Lateral cutaneous nerve of thigh

The course of the lateral cutaneous nerve of the thigh is very variable.

It arises from the dorsal branches of L 2 and L3.

It crosses the iliacus muscle deep to its fascia, crosses the deep circumflex iliac artery and enters the anterior region of the thigh by passing under, through, or above the inguinal ligament.

Generally it enters the thigh 1cm medial to the ASIS under the inguinal ligament.

  • Type A - overlies the iliac crest 4%.

  • Type B - ensheathed by the inguinal ligament 27%.

  • Type C - ensheathed by the tendinous origin of the sartorius 23%.

  • Type D - deep to the inguinal ligament and medial to the sartorius 26%

  • Type E, it is positioned medially on top of the iliopsoas 20%. (Aszmann)

Grothaus found it entered the thigh through an opening 36 ± 20 mm (range, 6–73 mm) medial to the ASIS under the inguinal ligament.

 

Grothaus

In about 30% of the cases, the nerve divides before crossing the inguinal ligament.

The nerve then proceeds laterally and crosses the lateral border of sartorius at a variable distance from the ASIS.

Generally it crosses the lateral border of sartorius 2.2cm to 11.3cm distal to the ASIS.

 

 

Crenshaw recommends identifying the nerve as it passes over the sartorius, 2.5 cm distal to the ASIS, and retracting it medially during anterior approaches to the hip.

 

The LFCN splits into anterior and posterior divisions.

Each penetrates the fascia lata several centimeters below the ASIS.

The anterior branch innervates the area from the anterior thigh to the knee.

The posterior branch supplies the lateral thigh up to the level of the greater trochanter.

 

Iatrogenic Meralgia Paresthetica

Can occur during

  • Anterior approach to the hip

  • Acetabular fracture surgery

  • Pelvic osteotomies

  • Bone-graft harvesting from the iliac crest

  • Bariatric surgery

  • Laparoscopic hernia repair.

Treatment

Nonoperative

  • Nonsteroidal anti-inflammatories

  • Looser clothing

  • Steroid injection

Resolution of symptoms generally occurs within 3 months.

Persistent symptoms may necessitate surgical intervention.


Surgical options

  • Neurolysis only.

  • Neurolysis and transposition of the LFCN.

  • Transection with excision of a portion of the LFCN. (probably best option)


 

References

Crenshaw AH: Surgical Approaches: Hip.

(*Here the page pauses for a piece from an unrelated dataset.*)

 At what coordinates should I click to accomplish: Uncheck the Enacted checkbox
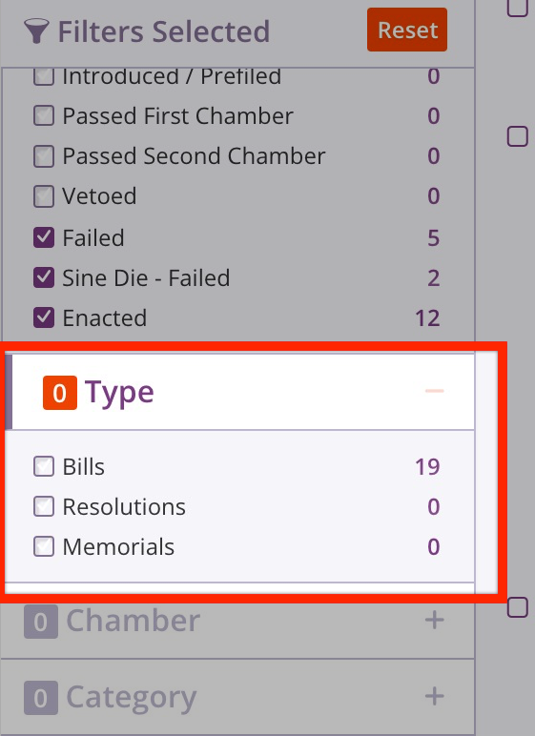tap(44, 317)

In Crenshaw AH (ed).
Campbell’s Operative Orthopaedics. Ed 8. St Louis, Mosby Year Book 58–71, 1992.

Grothaus MC, Holt M, Mekhail AO, Ebraheim NA, Yeasting RA; Lateral femoral cutaneous nerve: an anatomic study. Clin Orthop Relat Res. 2005 Aug;(437):164-8

Aszmann OC, Dellon ES, Dellon AL: Anatomical course of the lateral femoral cutaneous nerve and its susceptibility to compression and injury. Plast Reconstr Surg 1997;100:600–604

Mark G. Grossman, Stephen A. Ducey, Scott S. Nadler, and Andrew S. Levy; Meralgia Paresthetica: Diagnosis and Treatment; J. Am. Acad. Ortho. Surg., September/October 2001; 9: 336 - 344.